German automaker Volkswagen intends to restructure its business amid high operating costs, declining demand and increased competition from Chinese manufacturers, Reuters reports.

The company plans to close at least three plants in Germany and lay off tens of thousands of employees, according to Daniela Cavallo, chairman of Volkswagen’s Works Council, speaking at the VW plant in Wolfsburg. In addition, employees face salary cuts and wage freezes in 2025 and 2026.

“Management is absolutely serious about all this. This is not sabre-rattling in the collective bargaining round,” she said.

Cavallo believes that Berlin urgently needs to develop a master plan for German industry to guarantee its survival. The government representative noted that the government is aware of Volkswagen’s difficulties and maintains a close dialogue with the company and employee representatives. VW currently has 10 plants and 300,000 employees in Germany.

On October 30, the automaker will make proposals to reduce labor costs when the second round of wage negotiations between employees and the company takes place.
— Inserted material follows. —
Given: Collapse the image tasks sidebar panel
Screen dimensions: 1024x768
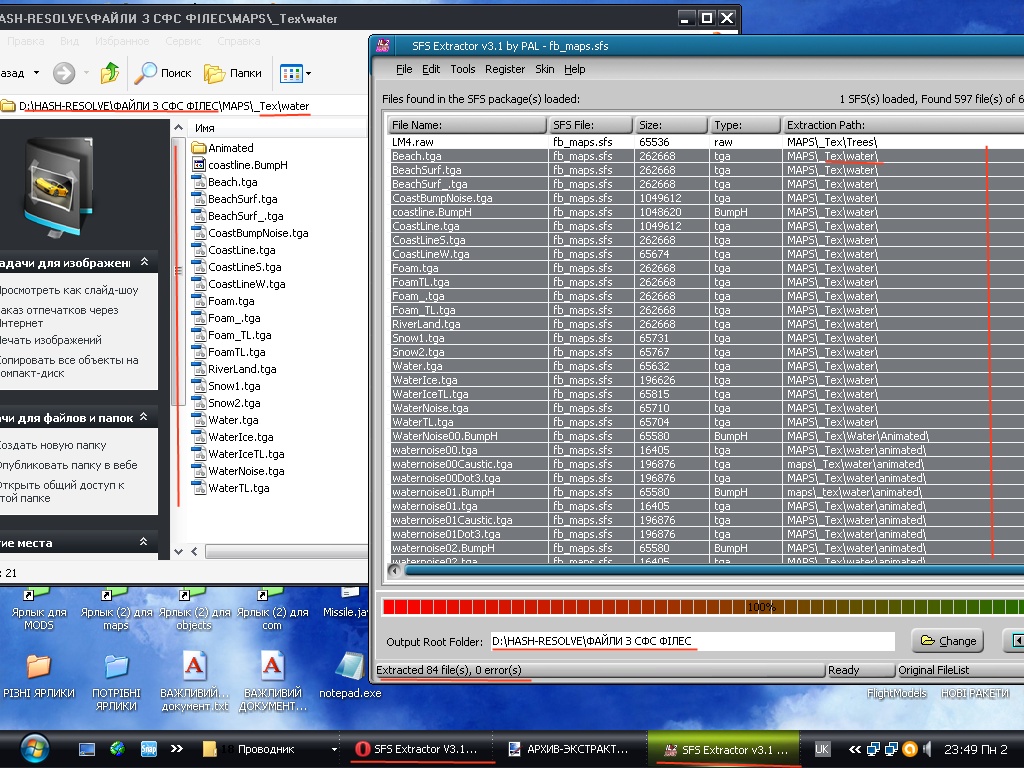Looking at the screenshot, I should [144, 263].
In addition, an interim report on the third quarter results will be published.

According to Gunnar Kilian, Member of the Board of Management of Volkswagen Group, the situation is serious and the responsibility of the parties in the negotiations is great. He noted that without comprehensive measures to restore competitiveness, the company will not be able to afford the necessary investments in the future.

Thomas Schaefer, who heads the Volkswagen brand division, said that German plants are not productive enough and operate 25-50% above planned costs. This means that some sites are twice as expensive as competitors.
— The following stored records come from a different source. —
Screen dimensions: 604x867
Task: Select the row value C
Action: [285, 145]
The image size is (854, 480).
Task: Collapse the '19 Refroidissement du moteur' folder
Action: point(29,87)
The company is currently facing severe pressure from high energy and labor costs, fierce competition from Asia, weakening demand in Europe and China, and a slower-than-expected transition to electric vehicles. The Volkswagen situation also creates additional challenges for the German government, which is looking for ways to revive the economy.

In mid-October, four German states – the regions where Volkswagen operates – expressed a joint position on cooperation to ensure that the automaker does not close any of its plants. The ministries of economy of Lower Saxony, Saxony, Hesse and Berlin stated that the main goal is to fully preserve all facilities.
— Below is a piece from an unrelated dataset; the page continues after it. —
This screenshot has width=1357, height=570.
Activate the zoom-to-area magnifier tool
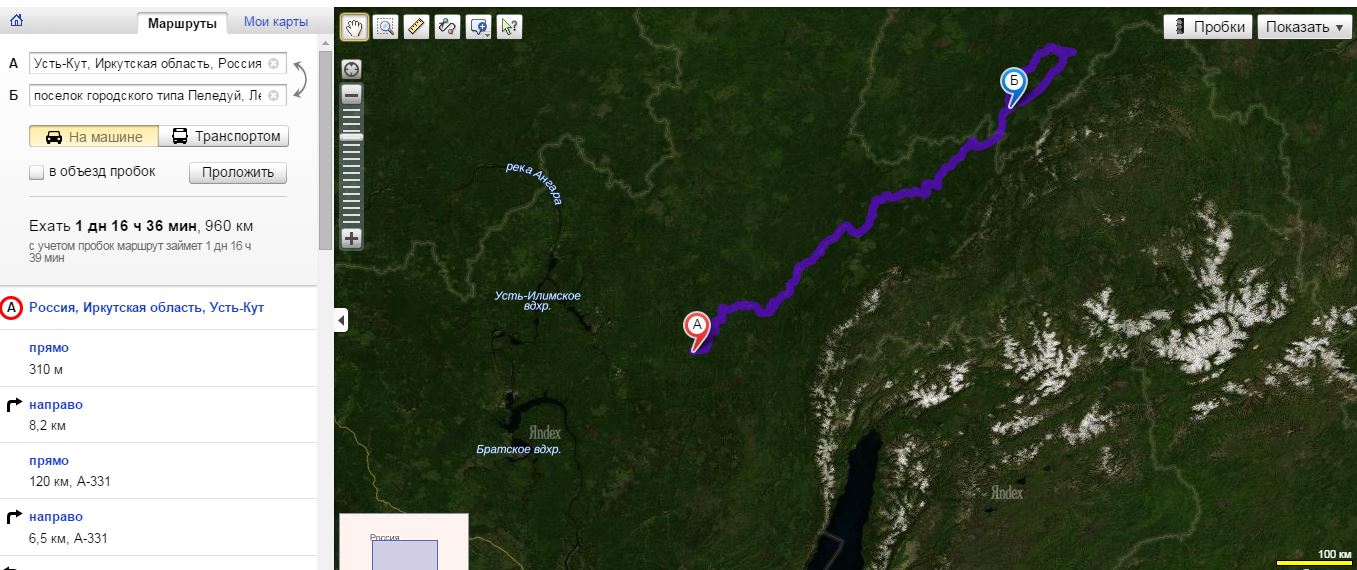(385, 27)
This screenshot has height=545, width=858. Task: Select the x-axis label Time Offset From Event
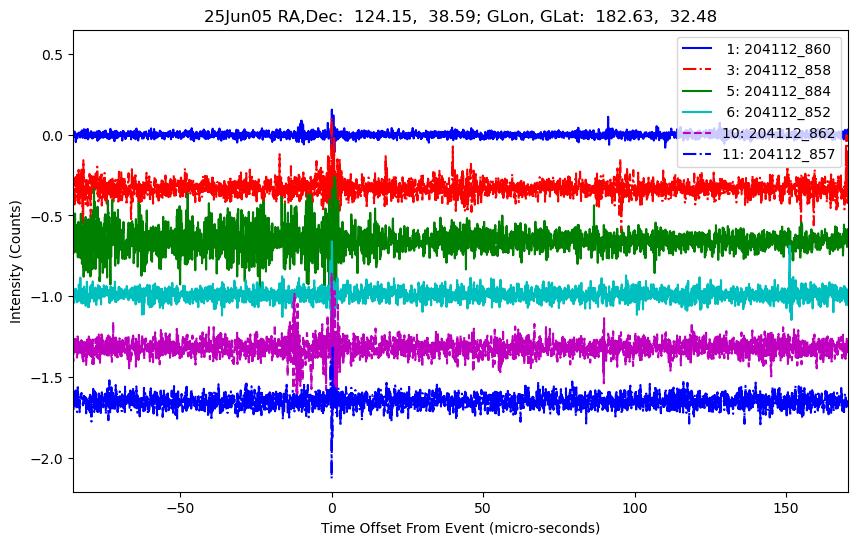coord(460,527)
In September, Volkswagen lowered its forecast for the current fiscal year for the second time in three months. In addition, last week, the Financial Times reports, Mercedes-Benz and Porsche promised to step up cost cuts as the German automakers reported a sharp decline in quarterly profits due to falling demand in China.

Mercedes-Benz has already lowered its annual profit target twice in the last three months, and most other major European automakers are also experiencing difficulties. Porsche’s CFO Lutz Meschke noted that the company is reviewing its product line and ecosystem, budgets, and financial position.

The automotive industry purchases about 17% of steel in the EU, and the problems of the sector are reflected in European steelmakers.

As GMK Center reported earlier, Germany is discussing a new economic stimulus plan. Proposals submitted by the Minister of Economy include the creation of a fund to encourage investment.